Seidelman, 59, spoke to The Arty Semite about her new film, her career, and her mom, who wrote the first draft of “Boynton Beach Club.”
Curt Schleier: Is there a story behind “Musical Chairs”?
Susan Seidelman: The project was developed by a producer, Janet Carrus, who had two coinciding interests. She is a competitive ballroom dancer and is also involved in charitable work at a facility for people who have severe physical disabilities. She started a music and movement dance program there. I got the script a year-and-a half ago. I watch “Dancing With the Stars,” but had never hard of wheelchair ballroom dancing. I found it a pretty amazing art form and that’s what initially interested me. They have some competitions in Europe, but not here in the United States.
Is there a common thread to your films?
If you go back to “Desperately Seeking Susan” or “Boynton Beach Club” there is a theme about how we all have inner desires we keep hidden inside, and we have to be brave enough to let them out. In “Susan,” it was a bored suburban housewife who wanted her other side, represented by Madonna, to come put. In “Boynton Beach,” it was a group of senior citizens who weren’t ready to give up their romantic aspirations. In “Musical Chairs,” it’s about people who have obvious physical disabilities you would think limit their bodies, when dance is all about the freedom to move their bodies.

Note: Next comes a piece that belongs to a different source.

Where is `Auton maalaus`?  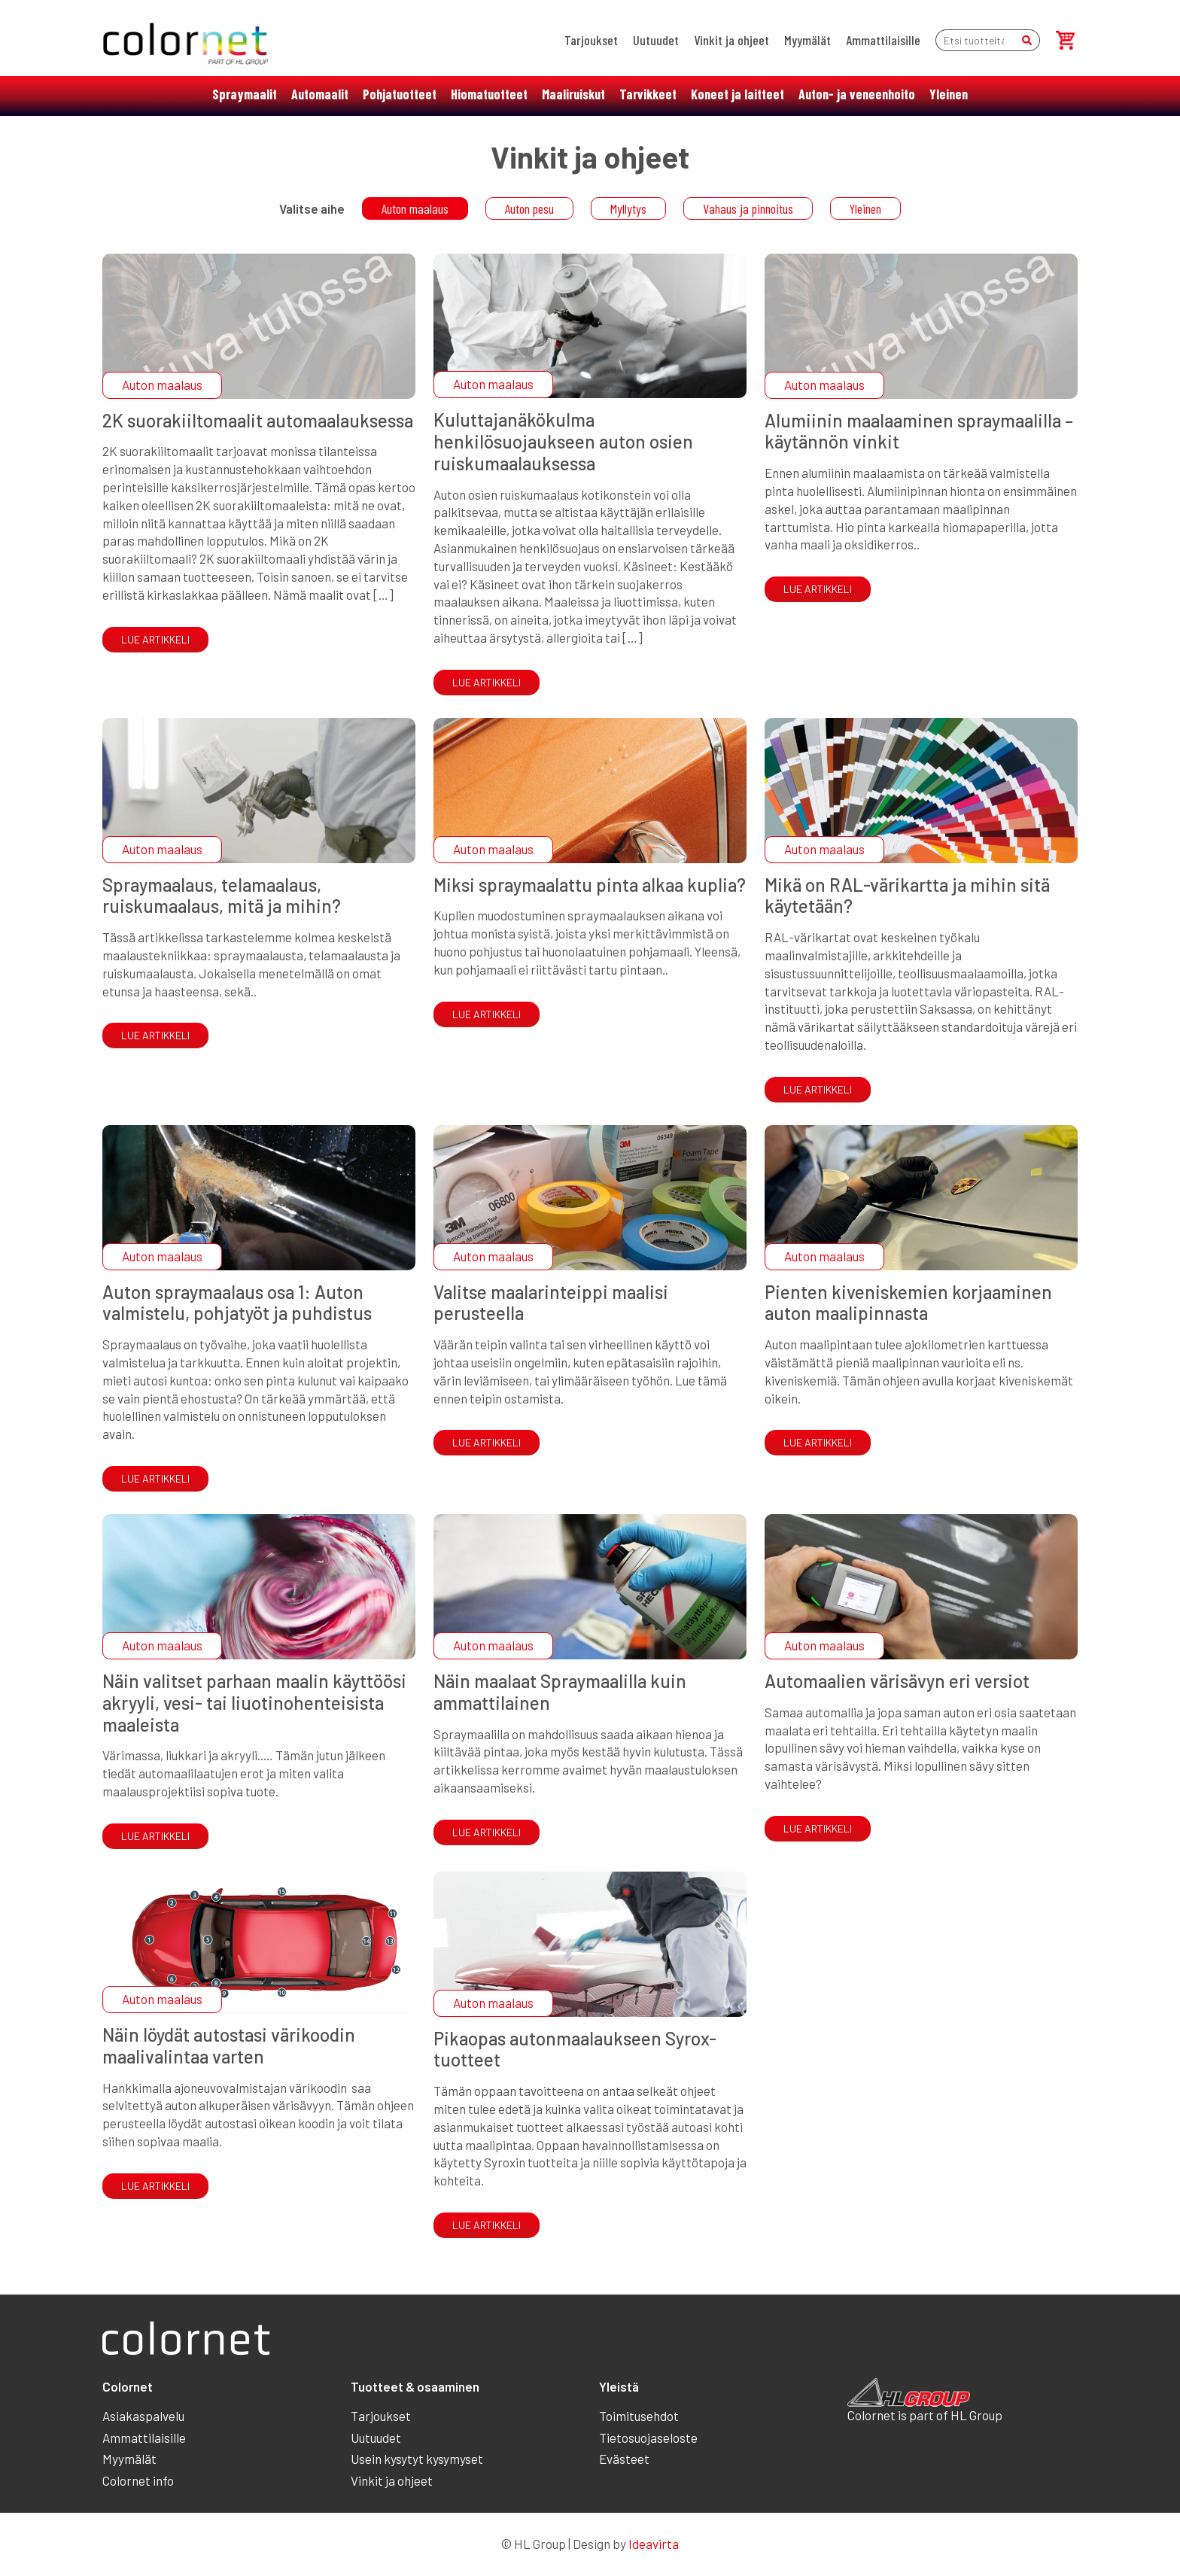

After “Susan” you went through a rough career period. How did you handle that?
My mother once said to me, “When you’re riding high, don’t let it go to your head. When you’re not riding so high, don’t let it go to your heart.” I think that’s very wise. In the beginning, when I was riding unexpectedly high, it was great; but it never changed me. I didn’t buy a mansion in Beverly Hills or change my friends. I just enjoyed it and didn’t let it change who I am. You’ve got to ride with it during the bad times. I’ve been doing this for 30 years. I like the process. I like earning my living doing something I love.
You mention your mother, Florence. She’s the one who gave you the idea for “Boynton Beach Club,” right?
She and my dad were friends with one of her best friends from high school and her husband. When my mom’s best friend passed away, her husband was a widower who suddenly found women in his community circling around him. He started to tell my mom about the experiences he was going through as a single guy being approached by women for friendship and romance. She used to call me from time to time with ideas she thought would make good films. When she suggested people of a certain age who find themselves back in the dating game, it struck me as a really good idea that hasn’t been explored much in mainstream Hollywood movies. She wanted to take a stab at writing the script. So she went out and bought a copy of Screenwriting for Dummies. She didn’t talk about it for a few months and one day I got a packet in the mail containing her draft of the script. It was really rough and structurally a mess, so I asked her if she would mind if I rewrote it. “Boynton Beach Club” was the result.
Can you talk a little bit about growing up?
I grew up in Philadelphia, and when I was 10 or 11 we moved to a suburb called Abington. I didn’t come from a religious family, but I came from a family that had a very strong Jewish sense of humor. My dad had a way of looking at life with a sense of irony I always considered Jewish. We celebrated the holidays, Passover, Hanukkah, Yom Kippur, and was confirmed at age 13. Back then it was fairly unusual for a girl to have a bat mitzvah, though my younger sister was a bat mitzvah. My sense of Judaism comes more from a cultural than religious point of view. I went to Israel and lived on a kibbutz for a couple of months. I wanted to get in touch with my roots, so I learned a little Hebrew — which I can’t speak anymore — and picked grapefruits.
Does your Judaism inform your films?
Most of my films have, if not outwardly, Jewish characters. Without saying so, I always thought of Gary and Roberta Glass [from “Susan”] as Jewish. Certainly the characters in Boynton, if they’re not outwardly Jewish, if you go to Boynton, it’s all Jewish.